* [Written problem] Reproduce the passage of the boxing article from "Crawford’s fan base" to "and ’16, respectively.", substituting "home city" for every occurrence of "hometown".

* [Extract provided]
● ● ● ● ● ● ●

Jose Ramirez has had this goal since his days as an amateur boxer: fight for a world title.
It’s a step away.
Ramirez (20-0, 15 knockouts) meets Mike Reed (23-0, 12 KOs) Saturday night at the Save Mart Center in a scheduled 10-round super lightweight bout to be aired on ESPN. The winner is expected to get a shot at the vacant WBC title against Amir Imam, who’s also on Saturday’s card.
Ramirez has followed the same virtual road from Avenal as that of Terence Crawford – and all Crawford did was win all four major world title belts in the 140-pound division.
Crawford’s fan base grew each time he fought, especially four times in his hometown of Omaha, Nebraska.
Now that Crawford has moved up to 147s, could Ramirez be the next Top Rank fighter to become a superstar with a big hometown fan base? Ramirez’s last two fights at the Save Mart Center drew 13,100 and 13,700 in 2015 and ’16, respectively.
“The key to that is getting boxing fans to become your fans,” Ramirez says. “Fans that have never saw boxing or fans that have never cheered on other fighters … they believe in you and start following your career, then you become the best fighter in the whole world for them. Those type of people will follow you wherever you go and that is something that I’m blessed to have. Crawford has that, too.”
Ramirez comes from a farming family and earned the support of the Latino Water Coalition early on; Saturday night is Fight for Water 7 as Ramirez works to bring awareness to immigration and farm water issues.
That kind of social awareness stands out to Hall of Fame promoter Bob Arum, who sees similarities between Ramirez and Crawford but says, “difference is, in Terrence’s case, there aren’t large social issues and political issues that are connected to his fights in Omaha.
“They are great crowds and everything, but with Jose it’s a double-barrel. Big crowds in Fresno, but also the ability to air very significant issues that are very important to this community.”

● ● ● ● ● ● ●

* [Supplied data]
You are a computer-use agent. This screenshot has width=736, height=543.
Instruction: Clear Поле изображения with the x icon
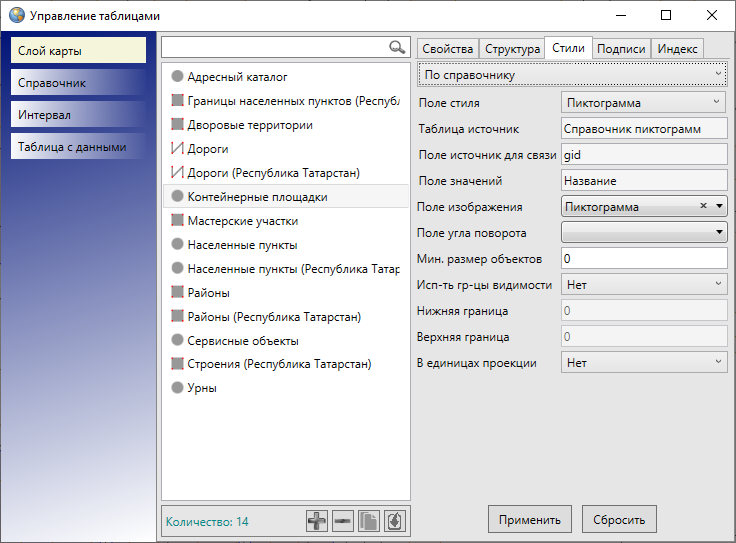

● ● ● ● ● ● ●

* [Exercise answer]
Crawford’s fan base grew each time he fought, especially four times in his home city of Omaha, Nebraska.
Now that Crawford has moved up to 147s, could Ramirez be the next Top Rank fighter to become a superstar with a big home city fan base? Ramirez’s last two fights at the Save Mart Center drew 13,100 and 13,700 in 2015 and ’16, respectively.